Ma ci fu anche una grande novità…

“E’ vero. Con mia moglie Isa (Isa della Rupe: pittrice, scrittrice e grande esperta di esoterismo, ndr) riuscimmo a organizzare una vera e propria compagnia teatrale dialettale, con attori presi dalla gente comune e utilizzando i racconti degli anziani, che noi andavamo in giro a raccogliere e registrare. Ne vennero fuori due bellissime commedie: ‘A Pucciarella’ e ‘E bbucìe ci hanno e cianche corte’, raccolte poi in un libro intitolato ‘Bagnaia e il suo canto’, ovviamente il tutto scritto in dialetto. Il volume fu curato da Rino Galli.
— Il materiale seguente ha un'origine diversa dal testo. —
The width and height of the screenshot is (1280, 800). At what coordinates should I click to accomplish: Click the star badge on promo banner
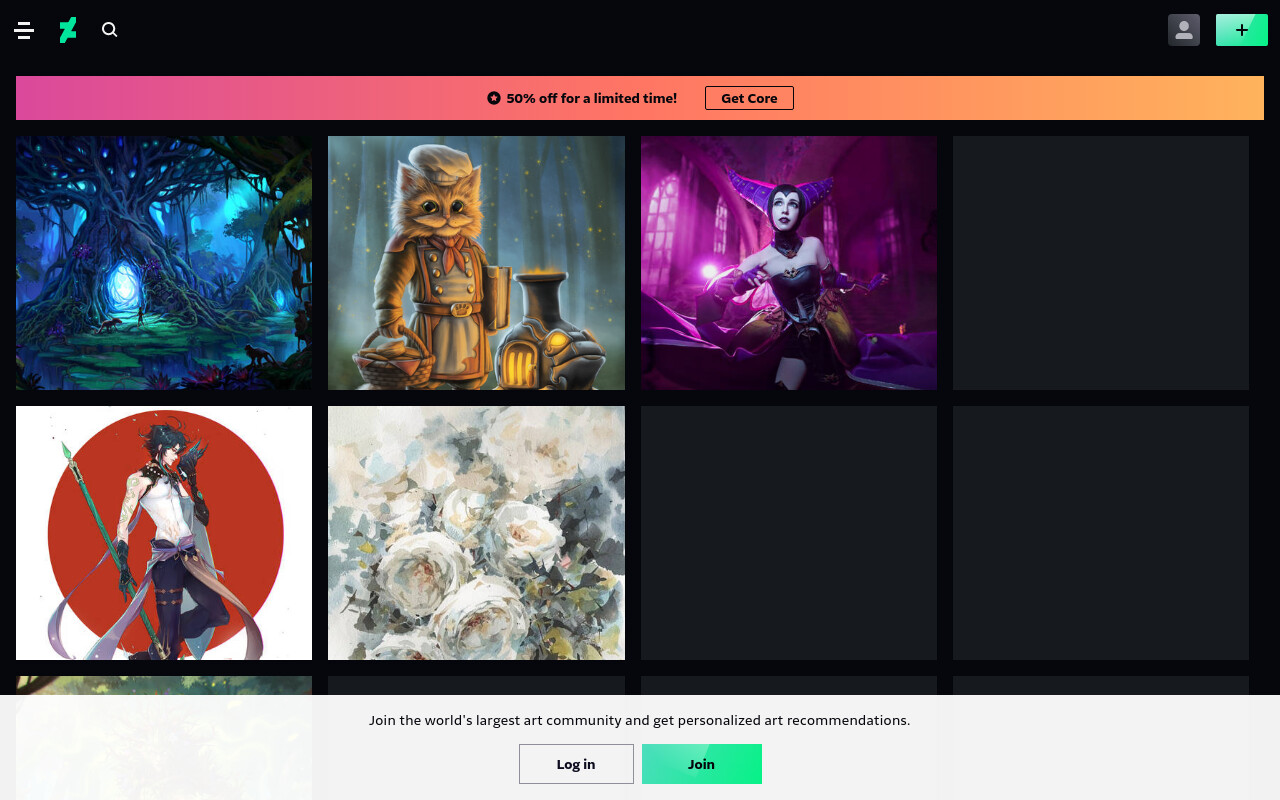tap(494, 98)
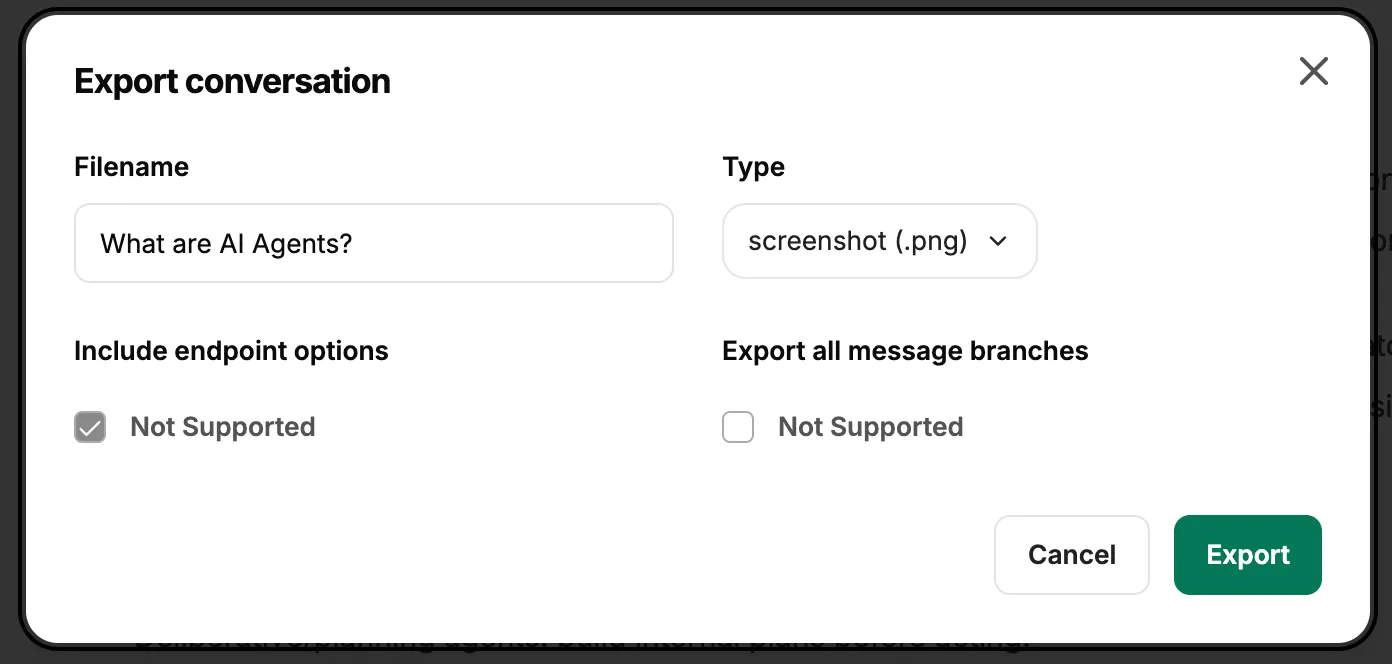Enable the Export all message branches checkbox

point(737,427)
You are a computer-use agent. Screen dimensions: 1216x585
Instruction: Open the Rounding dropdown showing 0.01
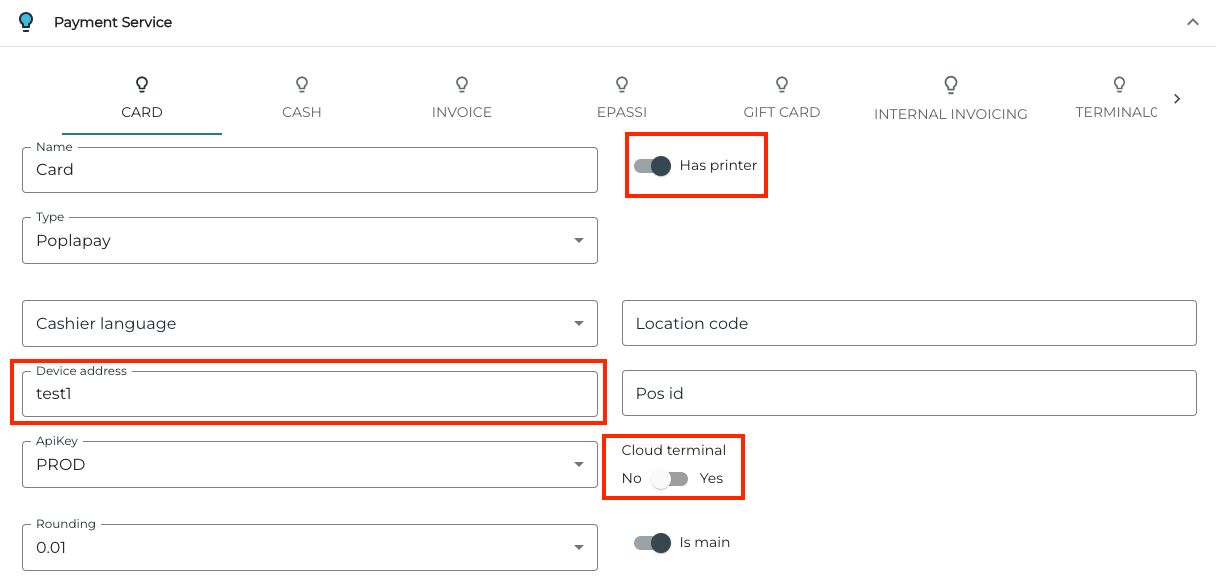[578, 547]
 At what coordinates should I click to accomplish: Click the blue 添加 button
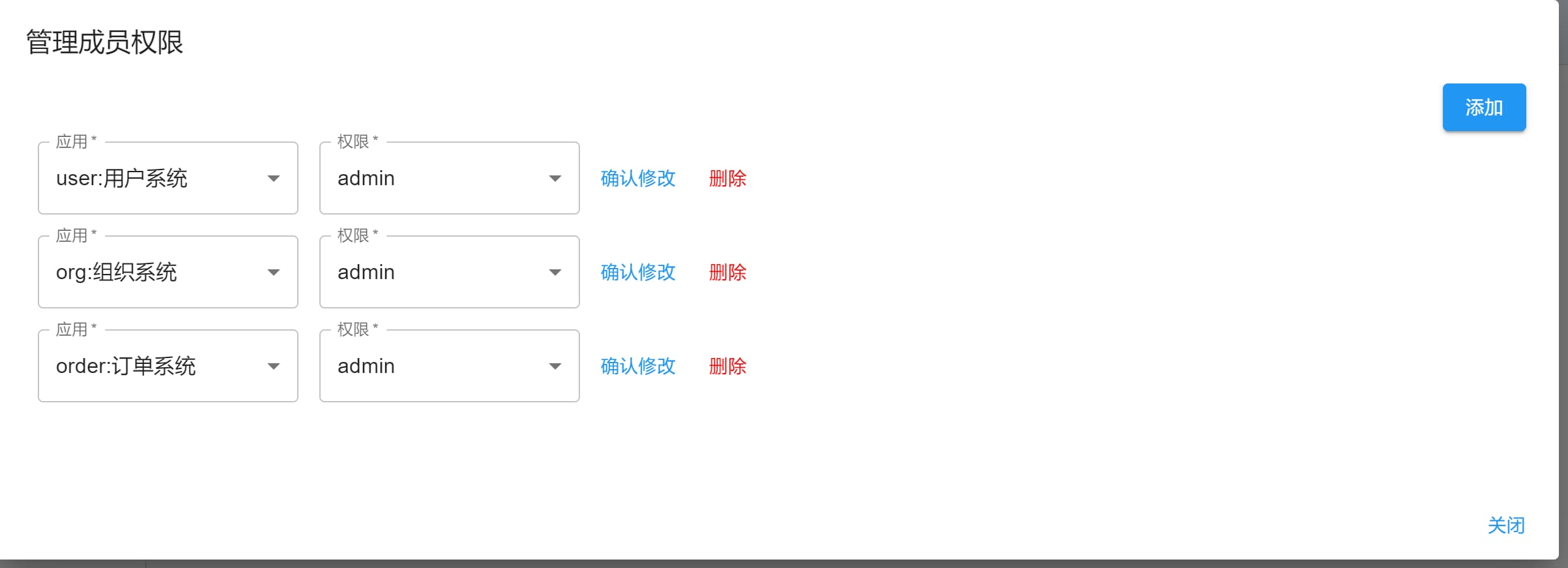[x=1484, y=108]
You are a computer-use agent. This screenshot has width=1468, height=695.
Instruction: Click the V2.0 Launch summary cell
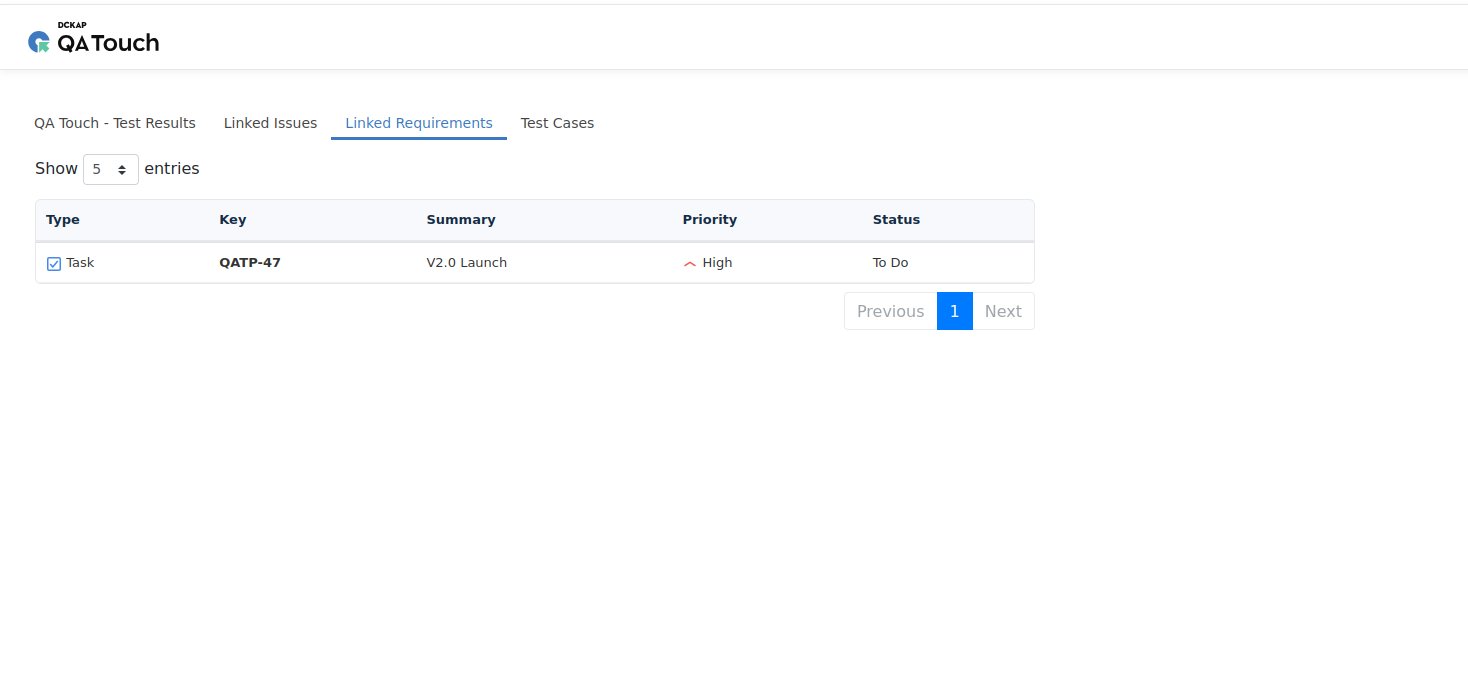(x=467, y=263)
Le rappresentazioni furono un successo. Recitammo anche al teatro dell’Unione. E su quel libro furono poi stilate ben sette tesi di laurea”.

Altre scoperte?

“Quella dell’eremita di Bagnaia. Un discorso che si lega fortemente con l’esoterismo, che è la specialità di mia moglie”.

Cioè?

“Isa tempo addietro parlava spesso con una certa zia Mattìa, che faceva la carrettiera. Gli raccontò che la madre, agli inizi del ‘900, le aveva detto che c’era uno strano frate che ogni tanto attraversava la piazza, ma che non andava mai in chiesa. E che tutti evitavano perché si diceva che portasse sfortuna. Nel frattempo, quando qualche francese passava per Bagnaia, domandava dell’eremita, dicendo che in Francia se ne parlava addirittura a livello universitario. Poi, una decina d’anni fa, è uscito un libro dal titolo ‘Asia Mysteriosa’. e da lì si è scoperto un mondo tutto nuovo”.

Allora raccontiamolo…

“Nel 1908 a Bagnaia c’è una famiglia romana in villeggiatura. Tramite questo libro scopriamo che questo frate, chiamato padre Giuliano, vestito come i religiosi del Tibet, fece amicizia con un ragazzo di 14 anni. Il religioso viveva sotto Montecchio, in una grotta chiamata ‘grotta frata’. Un giorno il frate si fece male e il ragazzo lo aiutò a tornare nella grotta. Al momento di partire il frate consegnò al giovane alcuni fogli, dicendogli che in qualsiasi momento, seguendo le istruzioni lì sopra scritte, avrebbe potuto comunicare con lui, anche dopo la sua morte”.

E la cosa avvenne?

“Certo. La famiglia del ragazzo si trasferì in Francia e il ragazzo, facendosi aiutare da un esoterista, interrogò l’oracolo della forza astrale e questi rispose. Così, negli anni ’30, nacque a Parigi la Confraternita dei Polari. E Bagnaia si scoprì un paese esoterico”.

C’è dell’altro?

“Sì. A Bagnaia comandavano le donne. Lo si è scoperto grazie a una tesi di laurea di Luca Della Rocca, che fece una ricerca sulla chiesa di Santo Stefano. Il luogo era riservato alla Confraternita delle Disciplinatrici. Siamo nel 1400 e sono stati ritrovati tre atti notarili che definire rivoluzionari è poco: nel primo la Confraternita ordina ad alcuni coloni di lasciare immediatamente la loro proprietà, pena una denuncia criminale; nel secondo si tratta l’acquisto di un pezzo di chiesa per seppellire le consorelle defunte (le donne all’epoca non potevano essere sepolte in chiesa); l’ultimo sancisce una proprietà nell’area di Montecchio e che si gestiscono i beni senza controllo degli uomini. Insomma, erano donne rivoluzionarie”.

Tutto molto interessante. E adesso?

“Adesso il presidente è Aldo Quadrani. Io ho lasciato dopo una decina d’anni. I soci sono una sessantina. Ma ora è tutto più difficile perché i ragazzi si interessano poco alla storia del proprio paese. Bisognerebbe ripartire dalle scuole per coinvolgerli. Ma questa associazione sta in piedi da oltre quarant’anni. Non mi sembra poco”.